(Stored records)

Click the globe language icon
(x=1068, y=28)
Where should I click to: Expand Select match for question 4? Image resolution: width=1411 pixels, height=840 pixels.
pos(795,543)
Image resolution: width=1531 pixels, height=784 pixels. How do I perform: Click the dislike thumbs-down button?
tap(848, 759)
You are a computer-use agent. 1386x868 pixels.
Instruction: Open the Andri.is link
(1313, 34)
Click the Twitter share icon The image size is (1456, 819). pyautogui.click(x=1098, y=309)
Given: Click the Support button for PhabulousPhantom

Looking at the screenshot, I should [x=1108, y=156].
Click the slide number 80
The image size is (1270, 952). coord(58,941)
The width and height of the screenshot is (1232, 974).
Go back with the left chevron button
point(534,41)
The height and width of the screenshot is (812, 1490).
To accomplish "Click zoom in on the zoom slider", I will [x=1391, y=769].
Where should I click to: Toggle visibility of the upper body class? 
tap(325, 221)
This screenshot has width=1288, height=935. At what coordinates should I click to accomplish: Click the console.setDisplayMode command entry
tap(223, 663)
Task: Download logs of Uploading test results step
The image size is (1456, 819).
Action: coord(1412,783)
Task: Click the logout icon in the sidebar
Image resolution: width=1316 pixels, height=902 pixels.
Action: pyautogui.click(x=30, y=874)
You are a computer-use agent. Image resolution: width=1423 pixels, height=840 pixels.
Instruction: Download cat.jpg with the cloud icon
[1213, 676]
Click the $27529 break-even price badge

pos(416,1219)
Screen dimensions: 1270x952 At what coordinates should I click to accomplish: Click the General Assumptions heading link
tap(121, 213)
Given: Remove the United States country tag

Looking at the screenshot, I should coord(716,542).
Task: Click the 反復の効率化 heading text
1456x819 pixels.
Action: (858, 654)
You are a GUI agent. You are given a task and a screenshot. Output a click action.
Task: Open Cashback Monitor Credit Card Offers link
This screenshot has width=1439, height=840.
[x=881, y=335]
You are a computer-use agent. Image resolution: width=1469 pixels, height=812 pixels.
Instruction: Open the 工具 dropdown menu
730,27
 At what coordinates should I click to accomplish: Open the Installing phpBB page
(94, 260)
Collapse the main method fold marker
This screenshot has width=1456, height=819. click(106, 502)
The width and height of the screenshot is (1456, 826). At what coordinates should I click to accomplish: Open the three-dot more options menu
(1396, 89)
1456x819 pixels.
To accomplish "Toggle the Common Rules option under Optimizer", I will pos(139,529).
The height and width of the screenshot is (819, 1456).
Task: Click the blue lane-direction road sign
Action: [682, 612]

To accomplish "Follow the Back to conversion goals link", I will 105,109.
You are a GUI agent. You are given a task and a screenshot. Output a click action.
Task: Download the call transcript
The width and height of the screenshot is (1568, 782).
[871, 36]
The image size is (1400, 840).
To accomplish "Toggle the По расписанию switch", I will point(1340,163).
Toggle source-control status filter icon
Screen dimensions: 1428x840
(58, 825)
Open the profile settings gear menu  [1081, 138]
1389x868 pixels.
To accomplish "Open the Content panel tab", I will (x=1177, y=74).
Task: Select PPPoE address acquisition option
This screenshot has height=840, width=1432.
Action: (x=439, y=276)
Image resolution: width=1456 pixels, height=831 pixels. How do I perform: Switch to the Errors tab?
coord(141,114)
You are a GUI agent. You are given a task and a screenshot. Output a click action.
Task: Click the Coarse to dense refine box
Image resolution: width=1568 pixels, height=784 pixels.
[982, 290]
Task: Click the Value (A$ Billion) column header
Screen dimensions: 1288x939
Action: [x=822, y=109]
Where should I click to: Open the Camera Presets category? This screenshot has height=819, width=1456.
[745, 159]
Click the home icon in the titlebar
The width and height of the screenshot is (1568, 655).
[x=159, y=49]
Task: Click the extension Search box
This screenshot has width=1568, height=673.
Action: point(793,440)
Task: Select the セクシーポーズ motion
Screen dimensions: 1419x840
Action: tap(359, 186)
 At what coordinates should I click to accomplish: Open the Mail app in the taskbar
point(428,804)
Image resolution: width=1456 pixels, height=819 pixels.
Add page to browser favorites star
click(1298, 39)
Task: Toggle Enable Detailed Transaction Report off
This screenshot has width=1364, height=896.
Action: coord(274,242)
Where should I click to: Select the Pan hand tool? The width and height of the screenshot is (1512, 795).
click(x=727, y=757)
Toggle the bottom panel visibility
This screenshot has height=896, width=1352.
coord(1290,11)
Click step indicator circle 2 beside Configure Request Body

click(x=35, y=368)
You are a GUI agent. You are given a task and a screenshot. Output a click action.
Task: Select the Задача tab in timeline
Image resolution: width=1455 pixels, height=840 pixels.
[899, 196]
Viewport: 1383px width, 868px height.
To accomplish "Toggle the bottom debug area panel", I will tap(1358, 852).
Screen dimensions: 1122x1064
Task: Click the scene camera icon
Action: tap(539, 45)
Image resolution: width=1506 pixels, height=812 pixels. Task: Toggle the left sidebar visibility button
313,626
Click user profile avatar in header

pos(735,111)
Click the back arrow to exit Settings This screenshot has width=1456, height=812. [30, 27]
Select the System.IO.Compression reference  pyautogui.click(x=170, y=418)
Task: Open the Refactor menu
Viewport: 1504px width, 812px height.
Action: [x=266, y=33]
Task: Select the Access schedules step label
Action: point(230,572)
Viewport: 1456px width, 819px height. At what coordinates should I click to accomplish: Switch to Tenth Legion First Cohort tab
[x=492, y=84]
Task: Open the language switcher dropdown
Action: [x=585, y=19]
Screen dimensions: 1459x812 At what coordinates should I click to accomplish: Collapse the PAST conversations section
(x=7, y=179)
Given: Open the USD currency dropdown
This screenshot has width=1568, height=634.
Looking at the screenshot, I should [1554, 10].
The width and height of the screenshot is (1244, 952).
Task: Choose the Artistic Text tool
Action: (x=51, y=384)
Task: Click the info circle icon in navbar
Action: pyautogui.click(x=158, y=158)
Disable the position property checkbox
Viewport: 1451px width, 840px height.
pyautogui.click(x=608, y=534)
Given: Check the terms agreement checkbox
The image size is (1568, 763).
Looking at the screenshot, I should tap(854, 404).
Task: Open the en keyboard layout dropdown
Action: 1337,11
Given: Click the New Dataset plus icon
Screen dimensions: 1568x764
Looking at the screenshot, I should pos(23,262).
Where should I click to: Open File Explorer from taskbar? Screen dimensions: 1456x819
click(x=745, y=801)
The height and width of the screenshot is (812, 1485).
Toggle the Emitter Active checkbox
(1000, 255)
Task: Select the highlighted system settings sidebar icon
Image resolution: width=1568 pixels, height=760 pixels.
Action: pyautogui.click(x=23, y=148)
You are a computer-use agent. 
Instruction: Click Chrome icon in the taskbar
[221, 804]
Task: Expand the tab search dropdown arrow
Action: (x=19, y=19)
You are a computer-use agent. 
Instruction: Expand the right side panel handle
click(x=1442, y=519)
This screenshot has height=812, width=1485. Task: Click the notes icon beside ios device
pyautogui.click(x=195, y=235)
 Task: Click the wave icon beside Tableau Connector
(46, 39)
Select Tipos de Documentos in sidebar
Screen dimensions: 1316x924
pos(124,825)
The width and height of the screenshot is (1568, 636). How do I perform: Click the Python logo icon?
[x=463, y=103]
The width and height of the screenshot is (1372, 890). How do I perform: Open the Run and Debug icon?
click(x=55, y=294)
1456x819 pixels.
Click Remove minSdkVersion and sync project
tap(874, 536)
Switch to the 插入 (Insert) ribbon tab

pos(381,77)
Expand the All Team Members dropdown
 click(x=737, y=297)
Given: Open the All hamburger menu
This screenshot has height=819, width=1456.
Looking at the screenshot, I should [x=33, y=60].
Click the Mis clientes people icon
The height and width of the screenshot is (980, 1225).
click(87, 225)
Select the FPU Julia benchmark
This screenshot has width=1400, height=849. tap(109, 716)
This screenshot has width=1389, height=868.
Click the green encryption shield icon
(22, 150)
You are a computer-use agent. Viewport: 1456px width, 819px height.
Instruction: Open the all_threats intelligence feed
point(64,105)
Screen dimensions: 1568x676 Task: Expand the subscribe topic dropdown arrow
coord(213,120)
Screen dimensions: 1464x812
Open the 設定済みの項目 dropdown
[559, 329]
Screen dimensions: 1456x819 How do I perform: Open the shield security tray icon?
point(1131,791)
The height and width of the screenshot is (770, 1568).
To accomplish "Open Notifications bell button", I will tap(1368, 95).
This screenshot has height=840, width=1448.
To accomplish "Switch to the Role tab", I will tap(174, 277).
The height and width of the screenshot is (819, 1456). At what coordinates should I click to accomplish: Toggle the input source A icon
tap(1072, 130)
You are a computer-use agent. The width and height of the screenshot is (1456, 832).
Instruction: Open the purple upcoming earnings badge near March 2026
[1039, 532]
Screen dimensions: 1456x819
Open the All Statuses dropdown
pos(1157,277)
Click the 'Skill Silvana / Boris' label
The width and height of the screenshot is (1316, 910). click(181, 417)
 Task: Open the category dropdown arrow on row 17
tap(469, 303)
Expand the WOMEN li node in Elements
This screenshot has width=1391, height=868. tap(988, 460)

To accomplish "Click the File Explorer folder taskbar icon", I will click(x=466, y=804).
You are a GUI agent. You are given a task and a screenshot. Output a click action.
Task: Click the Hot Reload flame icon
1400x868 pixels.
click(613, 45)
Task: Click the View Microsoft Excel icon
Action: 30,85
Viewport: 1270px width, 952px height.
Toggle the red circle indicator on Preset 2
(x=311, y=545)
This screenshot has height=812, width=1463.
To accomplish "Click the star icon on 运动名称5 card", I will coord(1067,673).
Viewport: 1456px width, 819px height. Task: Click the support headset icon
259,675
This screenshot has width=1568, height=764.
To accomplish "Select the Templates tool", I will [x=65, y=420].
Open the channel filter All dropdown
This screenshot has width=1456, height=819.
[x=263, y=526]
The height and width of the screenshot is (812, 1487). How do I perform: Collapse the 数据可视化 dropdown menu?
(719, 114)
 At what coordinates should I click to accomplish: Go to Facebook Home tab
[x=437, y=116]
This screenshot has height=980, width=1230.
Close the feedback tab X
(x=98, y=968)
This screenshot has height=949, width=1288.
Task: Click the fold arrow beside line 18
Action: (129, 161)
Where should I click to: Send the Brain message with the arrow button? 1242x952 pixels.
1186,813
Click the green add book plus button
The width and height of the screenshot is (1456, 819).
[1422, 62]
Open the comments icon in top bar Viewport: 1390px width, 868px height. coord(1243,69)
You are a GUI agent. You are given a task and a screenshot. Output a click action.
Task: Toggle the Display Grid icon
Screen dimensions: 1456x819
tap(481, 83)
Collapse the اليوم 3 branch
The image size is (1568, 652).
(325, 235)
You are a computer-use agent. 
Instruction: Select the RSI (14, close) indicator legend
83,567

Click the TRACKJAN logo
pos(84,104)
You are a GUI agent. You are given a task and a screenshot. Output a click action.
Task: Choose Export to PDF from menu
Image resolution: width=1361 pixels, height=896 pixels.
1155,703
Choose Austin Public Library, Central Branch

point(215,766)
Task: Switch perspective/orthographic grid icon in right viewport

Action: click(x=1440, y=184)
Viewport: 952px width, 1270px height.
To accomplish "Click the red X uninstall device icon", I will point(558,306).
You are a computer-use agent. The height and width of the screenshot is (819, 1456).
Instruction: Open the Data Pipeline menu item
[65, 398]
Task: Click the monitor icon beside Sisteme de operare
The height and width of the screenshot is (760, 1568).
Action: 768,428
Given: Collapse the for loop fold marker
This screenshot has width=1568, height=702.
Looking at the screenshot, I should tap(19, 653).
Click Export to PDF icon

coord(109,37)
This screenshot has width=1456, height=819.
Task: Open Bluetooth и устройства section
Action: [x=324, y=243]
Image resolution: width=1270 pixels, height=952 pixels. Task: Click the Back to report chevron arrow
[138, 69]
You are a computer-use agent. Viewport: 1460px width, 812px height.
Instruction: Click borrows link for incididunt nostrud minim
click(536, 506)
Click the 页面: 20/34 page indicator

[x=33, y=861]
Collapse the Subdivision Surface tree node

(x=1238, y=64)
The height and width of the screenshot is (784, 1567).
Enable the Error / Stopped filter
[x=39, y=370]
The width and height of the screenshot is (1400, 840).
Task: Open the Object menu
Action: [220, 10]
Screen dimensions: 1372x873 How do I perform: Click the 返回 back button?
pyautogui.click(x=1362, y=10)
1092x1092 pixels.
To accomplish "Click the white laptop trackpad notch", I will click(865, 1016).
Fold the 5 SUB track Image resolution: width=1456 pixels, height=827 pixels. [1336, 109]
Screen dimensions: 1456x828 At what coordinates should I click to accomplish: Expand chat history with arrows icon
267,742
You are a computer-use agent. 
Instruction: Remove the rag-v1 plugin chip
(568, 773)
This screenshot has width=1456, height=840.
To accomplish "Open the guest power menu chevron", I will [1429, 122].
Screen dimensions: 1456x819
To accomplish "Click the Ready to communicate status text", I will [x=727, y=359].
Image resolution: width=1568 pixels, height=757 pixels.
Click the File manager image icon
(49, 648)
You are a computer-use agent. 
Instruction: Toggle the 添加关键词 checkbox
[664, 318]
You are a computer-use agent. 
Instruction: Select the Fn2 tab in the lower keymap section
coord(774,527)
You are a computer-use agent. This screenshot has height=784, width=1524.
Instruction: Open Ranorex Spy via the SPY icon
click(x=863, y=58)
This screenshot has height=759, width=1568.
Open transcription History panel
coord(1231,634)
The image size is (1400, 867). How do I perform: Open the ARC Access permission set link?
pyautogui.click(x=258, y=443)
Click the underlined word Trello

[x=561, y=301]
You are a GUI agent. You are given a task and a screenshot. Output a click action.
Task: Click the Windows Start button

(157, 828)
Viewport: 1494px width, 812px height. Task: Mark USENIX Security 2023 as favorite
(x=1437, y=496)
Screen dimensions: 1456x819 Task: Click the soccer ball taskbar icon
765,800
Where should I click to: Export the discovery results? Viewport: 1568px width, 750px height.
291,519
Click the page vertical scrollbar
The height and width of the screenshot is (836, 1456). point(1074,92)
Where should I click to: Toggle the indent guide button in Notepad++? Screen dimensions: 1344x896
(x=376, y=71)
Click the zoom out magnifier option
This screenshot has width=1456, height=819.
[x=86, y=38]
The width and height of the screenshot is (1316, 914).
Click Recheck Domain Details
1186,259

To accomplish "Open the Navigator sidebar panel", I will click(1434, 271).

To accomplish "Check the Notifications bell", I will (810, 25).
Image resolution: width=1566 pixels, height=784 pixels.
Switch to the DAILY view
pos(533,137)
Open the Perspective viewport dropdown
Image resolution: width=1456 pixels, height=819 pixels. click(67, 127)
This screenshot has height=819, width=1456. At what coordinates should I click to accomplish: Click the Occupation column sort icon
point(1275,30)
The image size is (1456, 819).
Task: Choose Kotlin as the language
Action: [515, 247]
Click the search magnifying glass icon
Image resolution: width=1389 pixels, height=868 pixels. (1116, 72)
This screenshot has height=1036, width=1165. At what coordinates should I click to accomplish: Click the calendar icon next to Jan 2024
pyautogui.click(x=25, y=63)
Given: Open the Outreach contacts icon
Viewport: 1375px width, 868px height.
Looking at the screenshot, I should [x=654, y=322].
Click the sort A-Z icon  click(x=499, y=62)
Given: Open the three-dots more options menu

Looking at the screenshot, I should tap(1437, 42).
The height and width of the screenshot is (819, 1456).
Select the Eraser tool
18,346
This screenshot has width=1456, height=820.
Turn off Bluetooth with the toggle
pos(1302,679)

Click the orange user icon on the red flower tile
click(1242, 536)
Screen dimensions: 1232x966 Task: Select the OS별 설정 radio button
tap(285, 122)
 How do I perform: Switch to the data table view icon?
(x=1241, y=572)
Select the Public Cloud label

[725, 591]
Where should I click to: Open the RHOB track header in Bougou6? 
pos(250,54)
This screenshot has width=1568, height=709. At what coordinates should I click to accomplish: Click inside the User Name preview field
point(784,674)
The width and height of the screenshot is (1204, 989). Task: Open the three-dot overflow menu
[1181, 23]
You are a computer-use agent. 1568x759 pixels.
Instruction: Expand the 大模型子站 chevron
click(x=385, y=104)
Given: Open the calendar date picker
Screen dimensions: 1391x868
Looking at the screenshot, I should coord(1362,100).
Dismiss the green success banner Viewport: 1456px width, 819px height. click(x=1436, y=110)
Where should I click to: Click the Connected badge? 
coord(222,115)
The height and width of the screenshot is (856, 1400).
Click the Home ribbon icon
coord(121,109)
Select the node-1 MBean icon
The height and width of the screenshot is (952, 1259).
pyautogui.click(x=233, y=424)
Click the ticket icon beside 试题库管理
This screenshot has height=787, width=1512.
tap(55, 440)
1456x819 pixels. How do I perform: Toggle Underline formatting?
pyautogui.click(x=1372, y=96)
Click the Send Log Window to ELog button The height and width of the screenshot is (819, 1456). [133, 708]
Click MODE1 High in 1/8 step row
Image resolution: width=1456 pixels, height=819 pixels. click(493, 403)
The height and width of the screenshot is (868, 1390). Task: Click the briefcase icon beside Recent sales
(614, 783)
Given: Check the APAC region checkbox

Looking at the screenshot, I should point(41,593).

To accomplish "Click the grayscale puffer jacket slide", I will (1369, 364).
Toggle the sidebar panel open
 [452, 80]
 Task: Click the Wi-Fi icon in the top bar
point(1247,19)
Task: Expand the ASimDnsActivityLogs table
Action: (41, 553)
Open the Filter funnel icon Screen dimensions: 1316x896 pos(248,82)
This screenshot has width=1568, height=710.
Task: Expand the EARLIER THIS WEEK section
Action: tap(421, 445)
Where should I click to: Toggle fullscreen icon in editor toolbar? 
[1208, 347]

■ What the task requires
Return exactly the lines above from the line that has "The width and height of the screenshot is (1204, 989)." through the line that has "The height and width of the screenshot is (856, 1400).", inclusive, and nothing else.

■ Problem solution
The width and height of the screenshot is (1204, 989). Task: Open the three-dot overflow menu
[1181, 23]
You are a computer-use agent. 1568x759 pixels.
Instruction: Expand the 大模型子站 chevron
click(x=385, y=104)
Given: Open the calendar date picker
Screen dimensions: 1391x868
Looking at the screenshot, I should coord(1362,100).
Dismiss the green success banner Viewport: 1456px width, 819px height. click(x=1436, y=110)
Where should I click to: Click the Connected badge? 
coord(222,115)
The height and width of the screenshot is (856, 1400).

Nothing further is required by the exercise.